[Collected data entries]
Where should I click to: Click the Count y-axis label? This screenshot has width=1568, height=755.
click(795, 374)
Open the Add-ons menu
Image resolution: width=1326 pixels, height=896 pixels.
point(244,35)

__What you need to do__: Restate all of the entries exactly, please.

__Solution to this exercise__:
Where should I click to: Click the Count y-axis label? This screenshot has width=1568, height=755.
click(795, 374)
Open the Add-ons menu
Image resolution: width=1326 pixels, height=896 pixels.
point(244,35)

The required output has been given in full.